# Brazil to buy 36+ fighter jets



## CougarKing (11 Jul 2008)

Maybe they are just wary of Chavez and Venezuela.

http://www.brazzilmag.com/content/view/9539/1/



> *Brazil to Buy Dozens of Fighter Jets to Defend Amazon and Offshore Oil        *
> Written by Newsroom
> Saturday, 05 July 2008
> The Brazilian government launched the process to buy at least 36 fighter jets as part of a broader plan to modernize its Air Force and in keeping with neighbors like Venezuela, Chile and Peru, which are also in the process of overhauling their fleets.
> ...


----------



## tomahawk6 (11 Jul 2008)

> Brazil is seeking a generous technology transfer package, possibly including local assembly, to help develop its own aviation industry and perform maintenance of the aircraft.



That should leave out US companies.


----------



## geo (11 Jul 2008)

tomahawk6 said:
			
		

> That should leave out US companies.


Why is that... the F16 is being built under licence by a bunch of foreign countries... what difference is another one going to do ???


----------



## aesop081 (11 Jul 2008)

geo said:
			
		

> Why is that... the F16 is being built under licence by a bunch of foreign countries... what difference is another one going to do ???



The US government has been increasingly reluctant to agree to technology transfers, even to close allies.

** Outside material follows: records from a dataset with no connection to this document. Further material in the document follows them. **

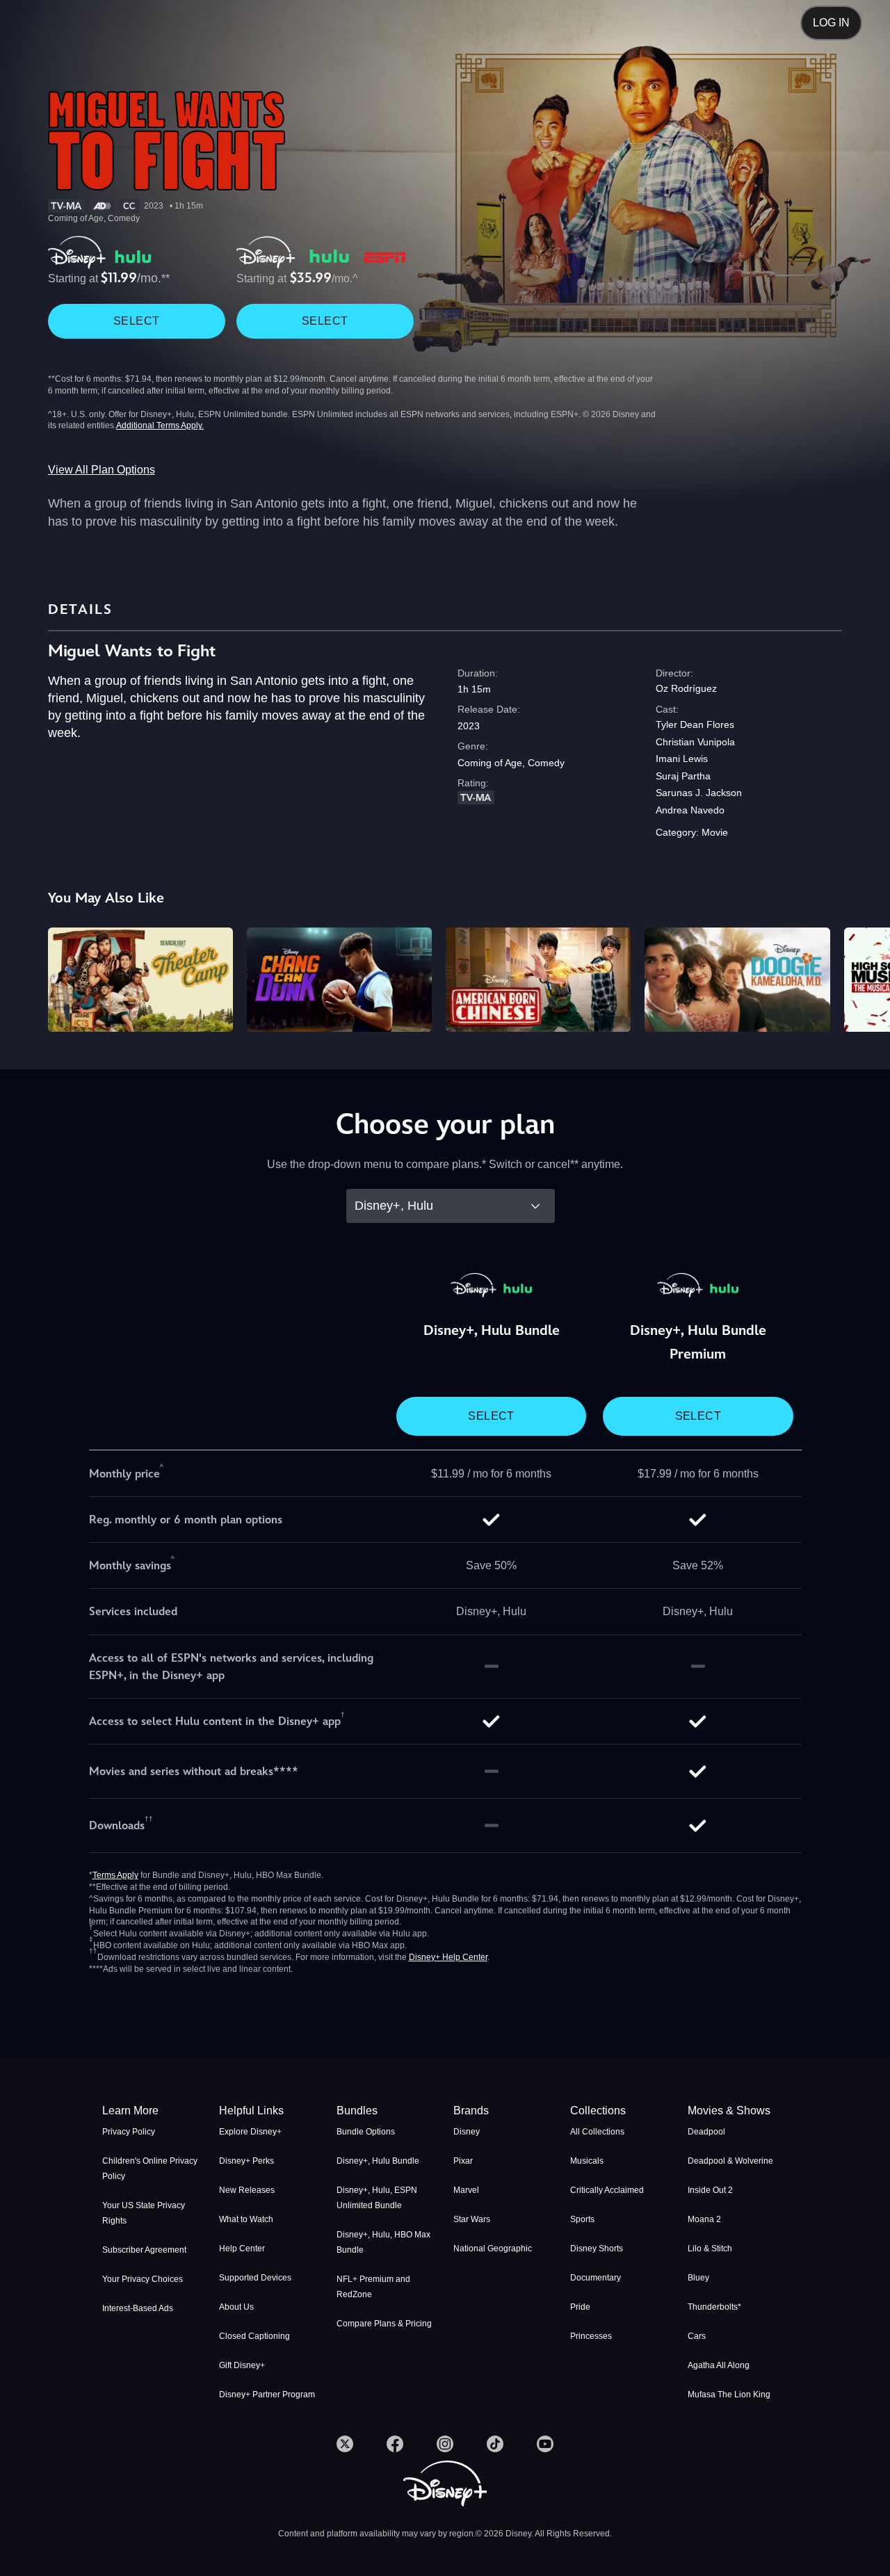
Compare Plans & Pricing (384, 2323)
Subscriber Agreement (144, 2250)
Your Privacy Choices (142, 2279)
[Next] (863, 977)
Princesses (591, 2336)
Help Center (242, 2248)
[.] (345, 2444)
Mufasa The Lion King (729, 2394)
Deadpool (706, 2132)
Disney (466, 2132)
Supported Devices (255, 2278)
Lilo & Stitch (710, 2248)
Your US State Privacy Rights (143, 2213)
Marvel (466, 2190)
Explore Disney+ (250, 2132)
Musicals (587, 2161)
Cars (697, 2336)
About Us (236, 2307)
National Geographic (492, 2248)
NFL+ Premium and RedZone (373, 2286)
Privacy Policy (128, 2132)
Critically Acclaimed (607, 2190)
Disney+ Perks (246, 2161)
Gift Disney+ (242, 2365)
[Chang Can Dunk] (339, 979)
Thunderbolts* (714, 2307)
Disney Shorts (596, 2248)
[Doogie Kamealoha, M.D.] (737, 979)
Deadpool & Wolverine (730, 2161)
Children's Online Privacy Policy (149, 2168)
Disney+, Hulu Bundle (378, 2161)
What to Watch (246, 2219)
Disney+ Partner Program (267, 2394)
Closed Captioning (254, 2336)
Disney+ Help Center (448, 1957)
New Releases (247, 2190)
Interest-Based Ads (137, 2308)
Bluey (698, 2278)
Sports (582, 2219)
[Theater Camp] (140, 979)
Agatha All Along (719, 2365)
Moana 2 (704, 2219)
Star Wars (471, 2219)
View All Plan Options (101, 470)
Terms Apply (115, 1875)
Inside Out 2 (710, 2190)
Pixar (463, 2161)
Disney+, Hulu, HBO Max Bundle (383, 2242)
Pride (580, 2307)
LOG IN (831, 23)
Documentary (595, 2278)
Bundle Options (366, 2132)
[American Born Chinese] (538, 979)
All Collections (597, 2132)
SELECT (136, 321)
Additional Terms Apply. (160, 425)
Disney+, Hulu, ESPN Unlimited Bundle (377, 2197)
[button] (269, 2111)
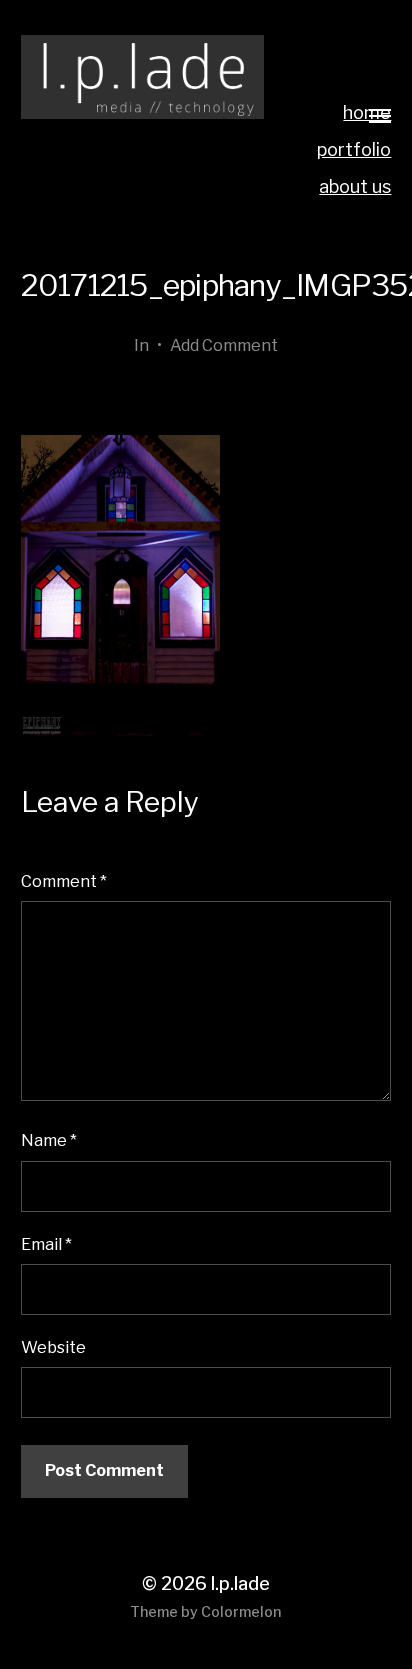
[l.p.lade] (142, 77)
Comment (64, 881)
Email (46, 1244)
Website (53, 1347)
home (367, 112)
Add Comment (224, 345)
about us (355, 186)
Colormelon (241, 1611)
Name (49, 1140)
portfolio (354, 149)
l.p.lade (240, 1583)
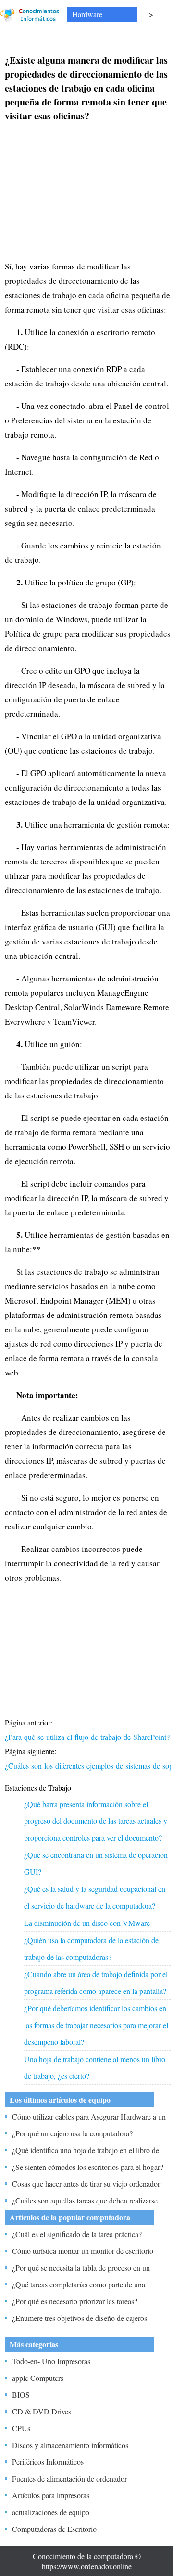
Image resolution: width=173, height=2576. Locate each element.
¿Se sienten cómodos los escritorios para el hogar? (87, 2167)
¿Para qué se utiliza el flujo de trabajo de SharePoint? (88, 1737)
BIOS (21, 2395)
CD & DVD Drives (41, 2411)
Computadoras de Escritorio (54, 2529)
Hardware (87, 14)
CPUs (21, 2428)
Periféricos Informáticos (48, 2462)
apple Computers (37, 2378)
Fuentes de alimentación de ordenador (69, 2478)
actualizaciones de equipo (50, 2512)
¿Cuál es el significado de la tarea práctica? (77, 2234)
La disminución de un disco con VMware (87, 1923)
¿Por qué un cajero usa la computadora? (72, 2133)
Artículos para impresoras (50, 2495)
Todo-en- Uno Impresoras (51, 2361)
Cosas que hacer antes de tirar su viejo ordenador (86, 2184)
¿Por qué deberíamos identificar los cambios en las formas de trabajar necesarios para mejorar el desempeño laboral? (96, 2025)
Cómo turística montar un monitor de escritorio (82, 2251)
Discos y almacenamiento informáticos (70, 2445)
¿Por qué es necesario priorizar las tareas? (74, 2301)
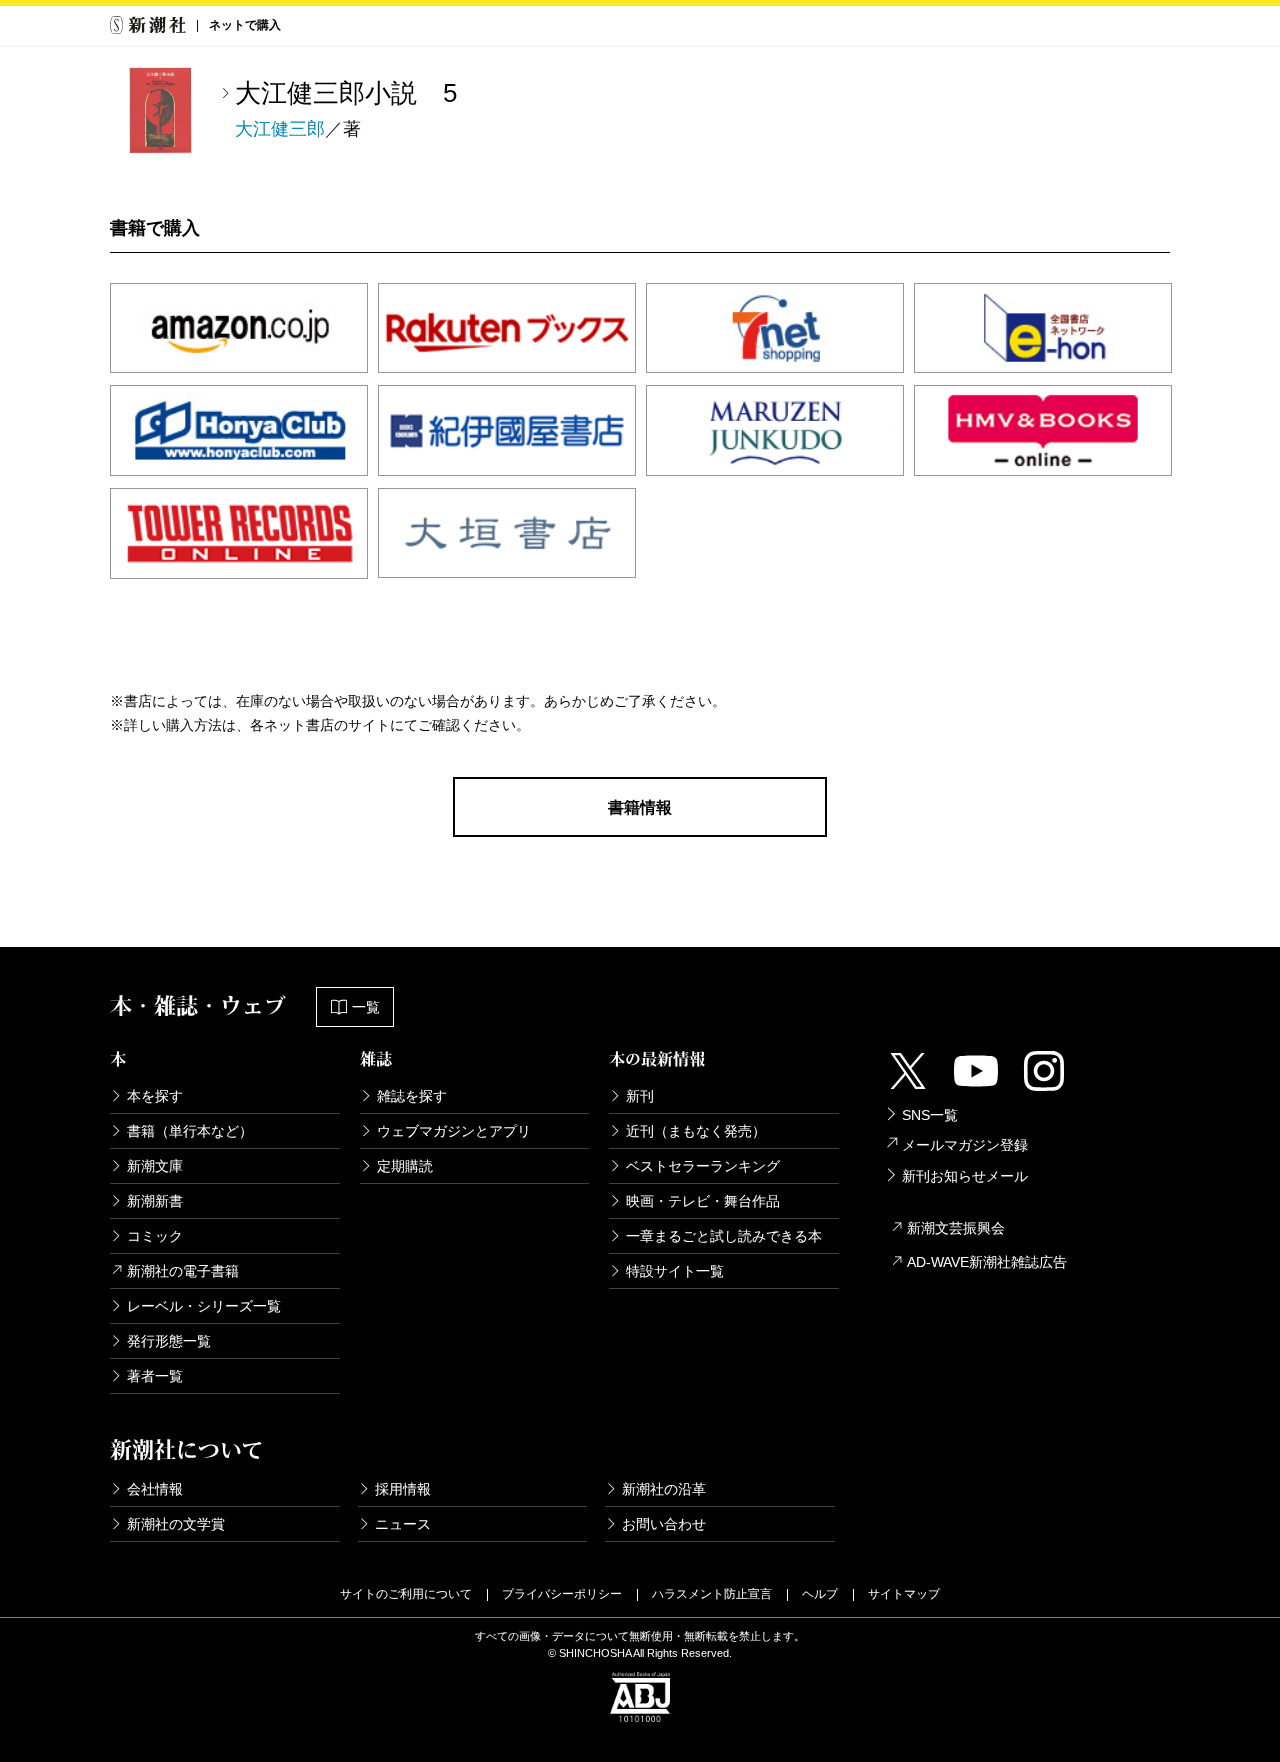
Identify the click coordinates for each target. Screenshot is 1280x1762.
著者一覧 (155, 1376)
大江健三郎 (280, 129)
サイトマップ (904, 1594)
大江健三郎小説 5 (346, 93)
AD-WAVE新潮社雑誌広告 (987, 1262)
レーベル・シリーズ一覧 (204, 1306)
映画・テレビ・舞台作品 (703, 1201)
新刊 (640, 1096)
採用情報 (403, 1489)
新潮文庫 (155, 1166)
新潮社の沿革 (664, 1489)
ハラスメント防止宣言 (712, 1594)
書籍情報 (640, 807)
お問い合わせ (664, 1524)
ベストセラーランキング (703, 1166)
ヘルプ (820, 1594)
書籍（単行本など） (190, 1131)
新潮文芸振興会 (956, 1228)
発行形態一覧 (169, 1341)
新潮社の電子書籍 (183, 1271)
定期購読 (405, 1166)
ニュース (403, 1524)
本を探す (155, 1096)
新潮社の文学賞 (176, 1524)
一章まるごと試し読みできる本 (724, 1236)
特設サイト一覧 (675, 1271)
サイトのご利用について (406, 1594)
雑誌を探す (412, 1096)
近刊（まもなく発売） (696, 1131)
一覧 (366, 1007)
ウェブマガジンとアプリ (454, 1131)
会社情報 (155, 1489)
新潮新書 (155, 1201)
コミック (155, 1236)
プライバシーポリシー (562, 1594)
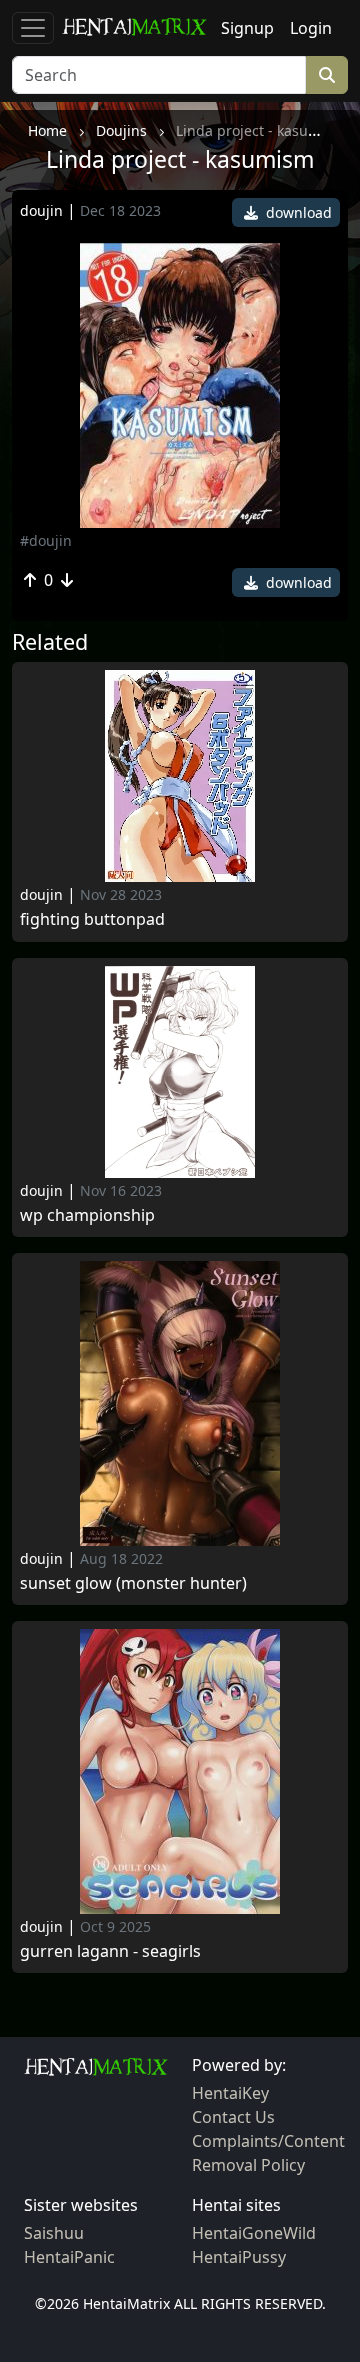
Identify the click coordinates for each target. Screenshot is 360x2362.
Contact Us (233, 2117)
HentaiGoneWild (254, 2233)
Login (311, 28)
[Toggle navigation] (33, 28)
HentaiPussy (239, 2257)
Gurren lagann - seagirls (110, 1951)
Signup (247, 28)
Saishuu (54, 2233)
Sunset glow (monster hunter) (133, 1583)
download (297, 212)
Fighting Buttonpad (92, 919)
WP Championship (87, 1215)
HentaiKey (230, 2093)
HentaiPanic (69, 2257)
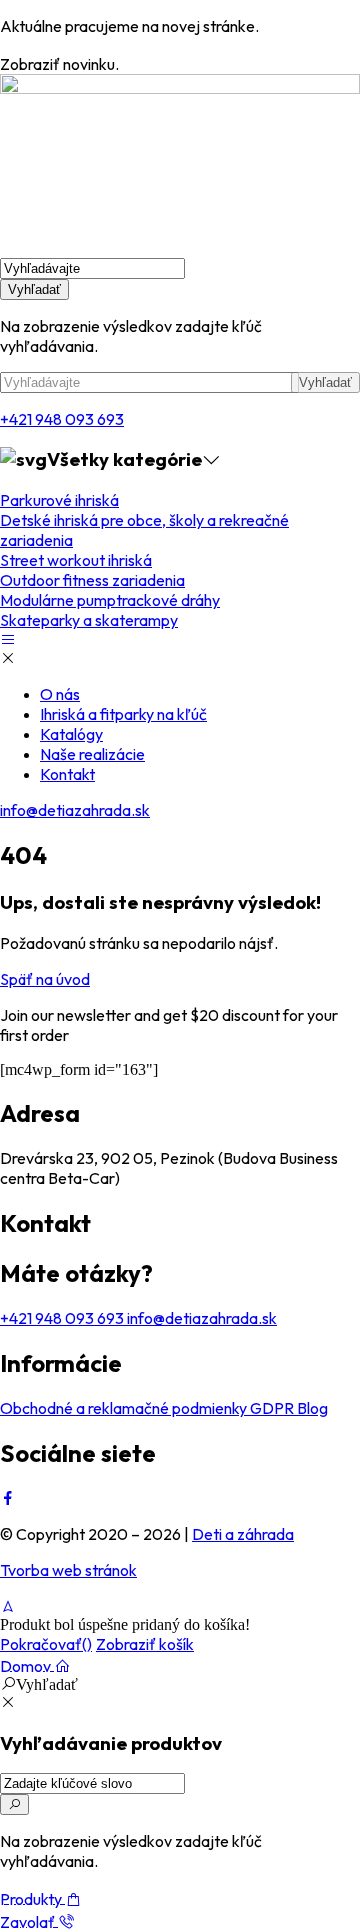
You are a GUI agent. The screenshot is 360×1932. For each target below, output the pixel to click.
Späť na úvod (45, 979)
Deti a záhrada (243, 1534)
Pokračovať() (46, 1644)
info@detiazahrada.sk (75, 810)
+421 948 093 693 (62, 419)
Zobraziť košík (145, 1644)
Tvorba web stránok (68, 1570)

The F-16 is no longer manufactured under licence outside the USA as well.


----------



## geo (12 Jul 2008)

CDN Aviator said:
			
		

> The US government has been increasingly reluctant to agree to technology transfers, even to close allies. The F-16 is no longer manufactured under licence outside the USA as well.


Ah!  Right.  If no longer manufactured in other countries, I figured that it was just a case of those countries having moved on to bigger & better jets.


----------



## CougarKing (27 Oct 2014)

Seems the fallout from the spy scandal effectively killed the US bid to sell Superhornets to Brazil...


Defense News



> *Brazil Signs Deal With Saab To Buy 36 Gripens*
> Oct. 27, 2014 - 11:53AM   |  By ANDREW CHUTER
> LONDON — Brazil has signed a 39.3 billion Swedish krona (US $5.4 billion) deal with Saab to take delivery of 36 of the Swedish defense company’s new Gripen NG fighter.
> 
> ...


----------



## Colin Parkinson (27 Oct 2014)

6 years it took, how long has it been for us?


----------



## Brasidas (28 Oct 2014)

Colin P said:
			
		

> 6 years it took, how long has it been for us?



Did somebody say seaking replacement?


----------



## Colin Parkinson (28 Oct 2014)

When I asked the Malaysians how long it would take from Order to launch of a large LNG carrier, they said 18 months, I replied we could not do the briefing note in that time.  :crybaby:


----------



## Monsoon (28 Oct 2014)

Colin P said:
			
		

> When I asked the Malaysians how long it would take from Order to launch of a large LNG carrier, they said 18 months, I replied we could not do the briefing note in that time.  :crybaby:


It would be about the same timeline for us. The devilry (for us and I'm sure the Malaysians too) is in the pre-order phase.


----------



## Colin Parkinson (28 Oct 2014)

35 billion dollar project, they were sniffing around the coast about 2010, introduced us to the project in 2012 with a proposed first shipment of LNG Nov 2018, now looking at 2019.


----------